2. Auch in den Fällen, in denen die menschliche Leitung nur in einem Anstoß für das tierische Verhalten besteht, dieses ausgelöste Verhalten aber mangels physischer Zugriffsmöglichkeit nicht mehr der menschlichen Kontrolle unterliegt, gibt es keinen Grund, eine spezifische Tiergefahr zu verneinen, die sich aus der selbstständigen Bewegung des Tieres, seiner Energie und Kraft ergibt.
B. Sachverhalt
Der Beklagte (B) war Halter eines Hundes mit dem seine Tochter (T) im Juli 2020 gegen Abend auf einem Feldweg spazieren war. Der Hund war mit einer Schleppleine angeleint.

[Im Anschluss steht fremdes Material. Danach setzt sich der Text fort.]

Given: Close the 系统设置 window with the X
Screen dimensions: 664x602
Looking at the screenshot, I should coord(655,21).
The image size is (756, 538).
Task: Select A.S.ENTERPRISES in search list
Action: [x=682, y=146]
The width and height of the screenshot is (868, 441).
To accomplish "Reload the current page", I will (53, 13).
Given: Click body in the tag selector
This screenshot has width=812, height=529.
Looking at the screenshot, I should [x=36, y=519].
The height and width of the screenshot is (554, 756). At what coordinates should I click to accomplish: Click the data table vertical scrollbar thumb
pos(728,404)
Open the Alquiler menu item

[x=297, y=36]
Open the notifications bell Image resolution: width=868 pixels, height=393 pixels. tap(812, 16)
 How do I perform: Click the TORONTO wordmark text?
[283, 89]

Neben dem Weg befand sich ein weitläufiges Feld, das mit hohem Gras bewachsen war. Es kam dort zu einem Zusammentreffen mit einer Frau (F), die ihren Hund ebenfalls auf dem Feldweg ausführte. Beide Hunde befanden sich auf dem angrenzenden Feld und entdeckten ein Mäuseloch, auf das sie zuliefen. Die F lief ihrem Hund hinterher und wollte ihn von dem Loch wegziehen, während T den Hund ihres Vaters zurückpfiff. Der Hund hörte sofort und rannte zu T zurück. Allerdings war die F, als sie ihrem Hund gefolgt war, in eine Schlaufe der Schleppleine des anderen Hundes getreten. Als dieser Hund zu T rannte, zog sich die Schleppleine um das Bein der F fest und riss sie auf den Boden.
Dadurch erlitt F Verletzungen an ihrem Bein und musste im Krankenhaus stationär behandelt werden. Sie forderte von B den Ersatz ihrer Heilbehandlungskosten.

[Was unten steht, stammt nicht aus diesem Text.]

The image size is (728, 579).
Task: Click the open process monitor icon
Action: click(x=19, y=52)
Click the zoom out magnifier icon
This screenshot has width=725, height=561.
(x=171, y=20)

Zwischenzeitlich ist der B verstorben, sodass sich der Anspruch der F nunmehr gegen dessen unbekannte Erben, die von einem Nachlasspfleger vertreten werden.
C. Anmerkungen
Für den Anspruch gegen den Tierhalter aus der Gefährdungshaftung kommt es wesentlich darauf an, ob sich durch das Zurückrennen des Hundes auf Kommando eine tierspezifische Gefahr verwirklicht hat. Der BGH stellt dafür darauf ab, ob ein der tierischen Natur entsprechendes unberechenbares und selbstständiges Verhalten des betreffenden Tieres für den Eintritt der Rechtsgutverletzung adäquat ursächlich geworden ist. Der Tierhalter haftet in diesem Fall aus dem Grund, dass er das Tier in die Umwelt entlässt, ohne eine vollständige Kontrolle ausüben zu können. Das Tier muss eine "selbstständige tierische Energie" bewirken. Gegen die Verwirklichung einer spezifischen Tiergefahr spricht es, wenn das Tier lediglich der Leitung und dem Willen des Menschen unterliegt und dessen folgt. In derartig gelagerten Fällen kommt eine Haftung nur in Bezug auf den Menschen in Betracht, nicht aber aus § 833 BGB.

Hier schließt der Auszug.